Men’s Wearhouse is one of North America’s largest specialty retailers of the men’s apparel with with 1192 stores. They are a publicly traded company operating out of Texas, that carry a full selection of designer, brand names and private label suits, sport coats, furnishing and accessories.
Men’s Wearhouse, opened its first store based out of Houston Texas and was founded by George Zimmer in 1973. Since then the company has grown becoming one of the largest men’s specialty retail stores in the world with 1192 different store locations. The Men’s Wearhouse brand targets middle and upper middle income men by providing a superior level of customer service and offering quality merchandise, including a broad range of designer, brand name and private label merchandise. Men’s Wearhouse is also the largest provider of Tuxedo Rental products in the United States and Canada. This allows them to target a younger segment as well. They believe their tuxedo rental program broadens customer base by drawing first-time and younger customers into stores. This in turn generates opportunities for incremental apparel sales by introducing these customers to the quality merchandise selection and superior level of customer service. In the beginning of 2011 there were 1075 stores located in the United States and 117 located in Canada. Men’s Wearhouse also operates under the names of Men’s Wearhouse and Tux, K&G and in Canada are known as Moores Clothing for Men. In some locations dry cleaning and laundry operations are available. Stores are strategically located in primarily middle and upper-middle income regional strip and specialty retail shopping centers. After visiting the store chairman George Zimmer and Men’s Wearhouse promises “You’re going to like the way you look “they guarantee it. 
When George Zimmer first opened stores in Texas and California and was operating out of his home. Once the company went public the pace of expansion had increased considerably and so did the products Men Wearhouse offered. Wanting to target both men young and old in both middle and upper middle income classes they offer a wide range of products to satisfy the needs of everyone. Popular Brand names include Calvin Klein, Kenneth Cole, and Jones New York. Products include clothes for the more business casual and business occasions. The biggest products include suits, sports coats, dress shirts, dress pants, and ties. For a more special occasion Men’s Wearhouse also rents tuxedos. They are the largest tuxedo rental company in the world. Along with formal wear Men’s Wearhouse also offers a wide range of accessories which include belts, wallets, collar stays and shoes. For a more casual look they provide sportswear and activwear for men. With a plethora of options males of all ages can find what they are looking for. Finally Men’s Wearhouse offers custom tailoring and dry cleaning in some locations. 
The number one way that Men’s Wearhouse reaches its customers is through their stores. Men’s Wearhouse has 1075 stores located throughout the United States and 117 stores located in Canada. There are currently no stores in other countries. Men’s Wearhouse reaches both domestic and foreign customers through their online domain at Menswearhouse.com which is visited by millions each month. On purpose stores are not located in large malls where a shopper would have to walk through to get to the store. For this reason stores are found in specialty retail shopping centers.
Men’s Wearhouse prides themselves on great quality and customer service and often time customer will come back again because of it. Through a variety of different marketing strategies Men’s Wearhouse promotes products with their target customers always in mind. They do most promoting through television commercials, catalogs and emails. Many are also familiar with the famous motto “You’re going to like the way you like I guarantee it” which is said my founder George Zimmerman at the end of every commercial.

> **Records provided**:
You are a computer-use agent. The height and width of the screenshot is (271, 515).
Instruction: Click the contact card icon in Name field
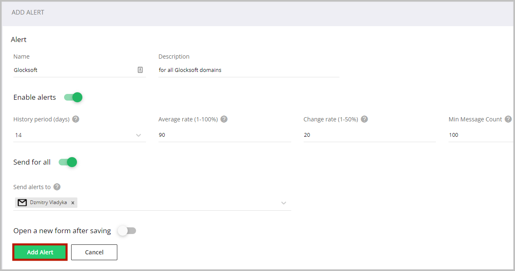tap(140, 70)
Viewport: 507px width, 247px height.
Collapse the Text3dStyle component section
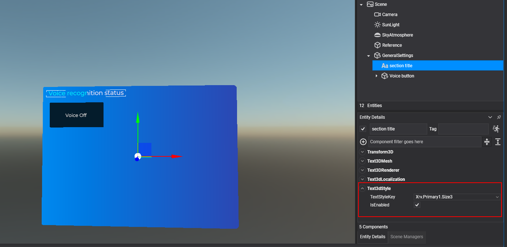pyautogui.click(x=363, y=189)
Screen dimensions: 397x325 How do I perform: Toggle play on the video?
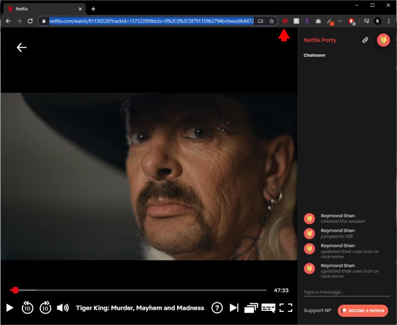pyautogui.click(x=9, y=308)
---
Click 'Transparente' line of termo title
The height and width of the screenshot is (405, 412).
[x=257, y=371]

> **Your goal**: Could you extend the Men's Wearhouse overview past its final sentence? The listing has no connection to the Men's Wearhouse overview.

> **Answer for the task**:
The company offers a distinct fashion design and quality for all occasions at attractive prices. Men’s Wearhouse realizes their target markets is men and understand that most men don’t like shopping around for sales. Consequently they offer merchandise that is typically 20-30 percent lower than department stores prices and have the policy that there have everyday low prices.
Most corporate apparel garment production is outsourced to third-party manufacturers and fabric mills through Men’s Wearhouse direct sourcing programs. They have developed long-term relationships with most of their direct manufacturers and fabric mills, which will often times provides stability, quality and reliability. They do not have any material long-term contracts with vendors and no vendor accounted for 10% or more of fiscal 2010 purchases. Men’s Wearhouse also work with trading companies that support relationships with direct source vendors and with contract agent office.
The Men’s clothing retail industry is just like the clothing retail industry in general which is very competitive. Because Men’s Wearhouse is so established the threat of new entries is often low. This company, along with competitors have been around for 30 plus years and over time customer loyalty is established due to the company’s reputation and overall credibility. To help compete with competitors Men’s Wearhouse offers incentives often through credit cards. The cost of switching is basically nonexistent which in turn makes competition even more intense. Men’s Wearhouse realizes that customers want the best products at the lowest prices and they pride themselves on making sure they offer everyday low prices often 20-30 percent lower than department stores. They must continue to be highly innovative in order to obtain new customers.
The men’s retail clothing industry is very competitive and often time men tend to have less brand loyalty. In this regard the threat of substitutes for Men’s Wearhouse is very high. There are many companies that offer similar products and obviously target the same audience in the same regions. Competitors of Men’s Wearhouse primarily include specialty men are clothing stores, traditional department stores and off-price retailers. Competition is very high with Jos. A Bank, Burlington Coat factories and Brooks Brothers. These companies all target both young and older men. The good news is usually when it comes to men’s wear like suits the fashion style never changes to drastically. No matter what the season suit styles don’t change and often times if you are producing high quality products that are affordable you will have no problem competing.
As mentioned earlier Men’s Wearhouse has been around since the 1970’s. Both they and the competition have been around long enough to own a piece of the market share. The nature of their target market often has more new people coming in then leaving which is good for industry. Saying this though means the competition for those customers is intense because they have no prior brand loyalty. Low prices often help Men’s Wearhouse compete for the new customers every day.
For large retail men’s apparel companies the power of the buyer is medium. Most customers when purchasing products don’t purchase a lot at one time, however because the switching cost of going to one company to another isn’t existent they must listen to customer’s views and have great customer service. Because products sold at Men’s Wearhouse are often looked upon as a commodity the price is inelastic. This is why having lower prices then competitors is a must.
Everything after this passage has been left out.